**TAREAS ESCRITAS**:
[1] Transcriba sin cambios el pasaje del fragmento sobre el mandamiento del amor que comienza en las palabras «Su novedad consiste» y termina tras las palabras «Deus caritas est.».
[2] Traduzca al inglés esta oración del fragmento sobre el mandamiento del amor: «Su novedad consiste precisamente en poner juntos estos dos mandamientos —el amor a Dios y el amor al prójimo— revelando que ellos son inseparables y complementarios, son las dos caras de una misma medalla».

Queridos
hermanos y hermanas,
El Evangelio de hoy nos recuerda que toda la
Ley divina se resume en el amor a Dios y al prójimo. El evangelista Mateo
relata que algunos fariseos se pusieron de acuerdo para poner a prueba a Jesús.
Uno de ellos, un doctor de la ley, le hizo esta pregunta: «Maestro, ¿cuál es el
mandamiento principal de la ley?». Jesús, citando el libro del Deuteronomio, le
dijo: «Amarás al Señor tu Dios con todo tu corazón, con toda tu alma y con toda
tu mente. Este mandamiento es el principal y primero».
Y
hubiese podido detenerse aquí. En cambio, Jesús añadió algo que no le había
preguntado el doctor de la ley. Dijo: «El segundo es semejante: Amarás a tu
prójimo como a ti mismo». Tampoco este segundo mandamiento Jesús lo inventa,
sino que lo toma del libro del Levítico.
Su novedad consiste precisamente en poner juntos estos dos mandamientos —el amor a Dios y el amor al prójimo— revelando que ellos son inseparables y complementarios, son las dos caras de una misma medalla.
No se
puede amar a Dios sin amar al prójimo y no se puede amar al prójimo sin amar a
Dios. El Papa Benedicto nos dejó un bellísimo comentario al respecto en su
primera encíclica Deus caritas est.
En
efecto, el signo visible que el cristiano puede mostrar para testimoniar al
mundo y a los demás, a su familia, el amor de Dios es el amor a los hermanos.
El mandamiento del amor a Dios y al prójimo es el primero no porque está en la
cima de la lista de los mandamientos. Jesús no lo puso en el vértice, sino en el
centro, porque es el corazón desde el cual todo debe partir y al cual todo debe
regresar y hacer referencia.
Ya en el Antiguo Testamento la exigencia de
ser santos, a imagen de Dios que es santo, comprendía también el deber de
hacerse cargo de las personas más débiles, como el extranjero, el huérfano, la
viuda (cf. Ex 22, 20-26). Jesús conduce hacia su realización esta ley de
alianza, Él que une en sí mismo, en su carne, la divinidad y la humanidad, en
un único misterio de amor.
Ahora, a la luz de esta palabra de Jesús, el
amor es la medida de la fe, y la fe es el alma del amor. Ya no podemos separar
la vida religiosa, la vida de piedad del servicio a los hermanos, a aquellos
hermanos concretos que encontramos.
No
podemos ya dividir la oración, el encuentro con Dios en los Sacramentos, de la
escucha del otro, de la proximidad a su vida, especialmente a sus heridas.

**DATOS DE ORIGEN**:
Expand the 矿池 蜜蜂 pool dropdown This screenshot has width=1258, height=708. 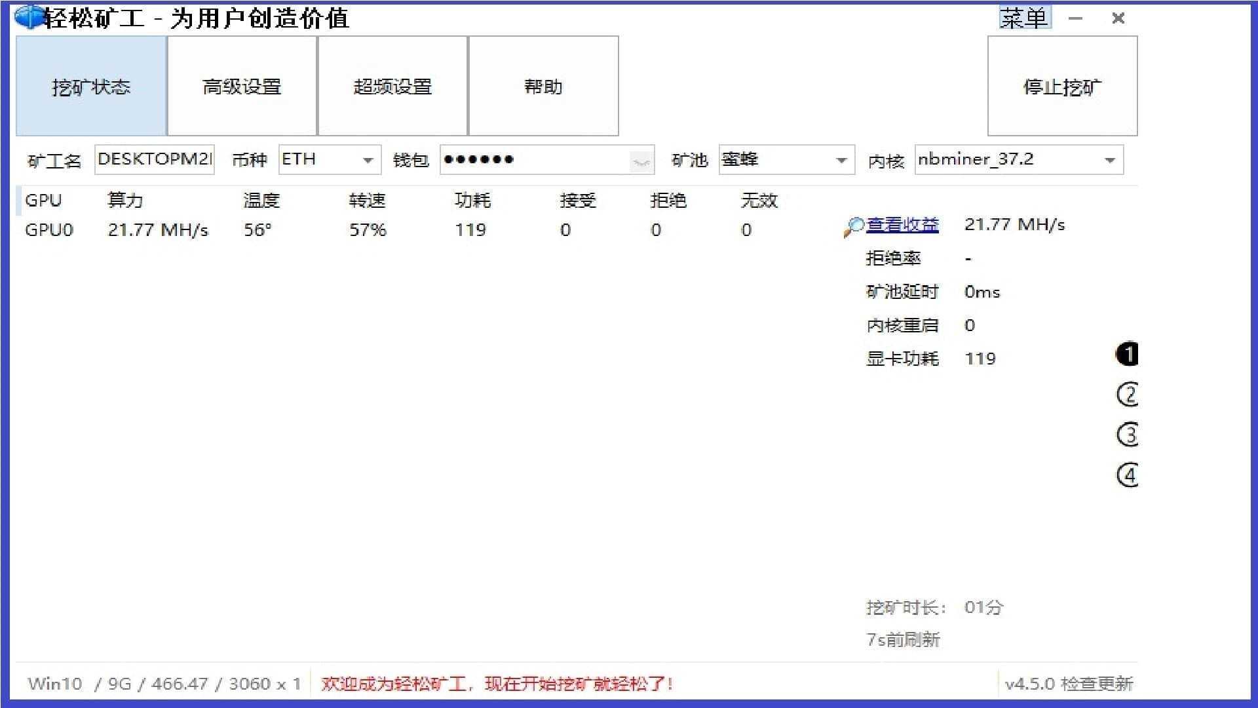[x=841, y=160]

**SOLUCIONES POR TAREA**:
[1]
Su novedad consiste precisamente en poner juntos estos dos mandamientos —el amor a Dios y el amor al prójimo— revelando que ellos son inseparables y complementarios, son las dos caras de una misma medalla.
No se
puede amar a Dios sin amar al prójimo y no se puede amar al prójimo sin amar a
Dios. El Papa Benedicto nos dejó un bellísimo comentario al respecto en su
primera encíclica Deus caritas est.

[2] Its novelty lies precisely in putting these two commandments together (love of God and love of neighbor), revealing that they are inseparable and complementary, that they are the two sides of one and the same coin.